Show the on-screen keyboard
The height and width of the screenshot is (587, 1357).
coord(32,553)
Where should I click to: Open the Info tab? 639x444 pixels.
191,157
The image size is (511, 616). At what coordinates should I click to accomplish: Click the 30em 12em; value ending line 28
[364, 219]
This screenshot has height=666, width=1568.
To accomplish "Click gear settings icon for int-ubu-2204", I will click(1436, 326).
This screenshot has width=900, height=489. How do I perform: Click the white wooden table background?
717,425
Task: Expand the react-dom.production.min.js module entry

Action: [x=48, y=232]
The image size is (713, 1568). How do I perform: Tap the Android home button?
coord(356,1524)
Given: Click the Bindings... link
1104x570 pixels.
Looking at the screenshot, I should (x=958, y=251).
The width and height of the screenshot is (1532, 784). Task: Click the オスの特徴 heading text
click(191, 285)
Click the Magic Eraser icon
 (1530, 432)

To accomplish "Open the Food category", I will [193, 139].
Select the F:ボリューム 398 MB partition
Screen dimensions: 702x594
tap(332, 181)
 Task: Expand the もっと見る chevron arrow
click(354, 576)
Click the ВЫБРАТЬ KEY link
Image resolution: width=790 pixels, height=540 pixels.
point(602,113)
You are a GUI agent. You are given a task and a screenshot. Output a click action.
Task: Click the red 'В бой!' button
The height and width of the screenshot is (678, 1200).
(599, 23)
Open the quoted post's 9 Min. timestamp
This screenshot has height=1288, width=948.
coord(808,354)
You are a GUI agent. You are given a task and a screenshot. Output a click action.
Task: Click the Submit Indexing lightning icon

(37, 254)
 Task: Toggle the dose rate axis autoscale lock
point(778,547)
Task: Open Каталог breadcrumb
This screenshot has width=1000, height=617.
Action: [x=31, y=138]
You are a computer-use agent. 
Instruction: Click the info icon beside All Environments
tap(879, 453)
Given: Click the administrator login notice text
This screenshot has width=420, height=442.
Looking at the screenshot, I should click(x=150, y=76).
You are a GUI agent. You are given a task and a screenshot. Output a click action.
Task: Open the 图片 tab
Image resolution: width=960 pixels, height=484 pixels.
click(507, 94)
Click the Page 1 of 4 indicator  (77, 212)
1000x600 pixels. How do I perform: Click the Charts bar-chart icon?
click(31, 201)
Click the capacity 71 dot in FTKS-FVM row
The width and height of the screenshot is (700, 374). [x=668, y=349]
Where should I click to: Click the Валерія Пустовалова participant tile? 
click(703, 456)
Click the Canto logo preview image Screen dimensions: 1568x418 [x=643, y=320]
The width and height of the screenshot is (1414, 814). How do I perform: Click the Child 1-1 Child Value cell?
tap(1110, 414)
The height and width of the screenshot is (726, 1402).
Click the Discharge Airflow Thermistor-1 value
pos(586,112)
▬▬▬▬▬▬▬▬▬▬
> [What this task involves]: Copy out each line carrying the string "link" from the data.

> [Exercise solution]:
Given: Click the Bindings... link
Click the ВЫБРАТЬ KEY link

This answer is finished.